Possible pitfalls in legal property documentation pointed out by Steward

Those signing a property-related legal document, e.g. a Deed of Sale, will find that they are required to initial every page and any alterations made on the page.

However, warns Lanice Steward, MD of Anne Porter Knight Frank, those doing this should be aware it is sometimes possible for the other party to the agreement to add in extra conditions or facts in the spaces that are still not completely filled in.

For example, a clause listing the fixtures and features in a home which are to be transferred with the property can very often be added to, to include items that were not originally discussed. Similarly, a clause stating that this or that will be done to the home prior to handover can sometimes be extended to take in later conditions. The way to prevent extras being added in this manner to a document, says Steward, is to draw a line across the page from the point where the sentence or paragraph ends and possibly across the following blank lines as well.

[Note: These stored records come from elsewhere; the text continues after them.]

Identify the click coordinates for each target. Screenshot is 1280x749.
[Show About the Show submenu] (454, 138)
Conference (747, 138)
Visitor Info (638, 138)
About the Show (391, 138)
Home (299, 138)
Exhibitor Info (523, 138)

If the document involves a trust or closed corporation, it is essential to get from the trustees or principals of these a signed copy of the minutes or resolutions before the final agreement is drawn up. If the buyer or seller’s representative signs before these resolutions are available, the agreement can be deemed as not binding. The buyer or seller can then opt out on the excuse that those who had to sanction the agreement had, in fact, not given it their approval.

Where the property is owned under a community of property contract, the negotiator must realise that it will be null and void if one or other of the partners in the marriage does not sign it. Similarly, a buyer should do his homework prior to an offer going in and decide in which vehicle he will make it, i.e. either as a private individual, a trust or a closed corporation. Each of these vehicles has advantages and disadvantages attached to it, says Steward.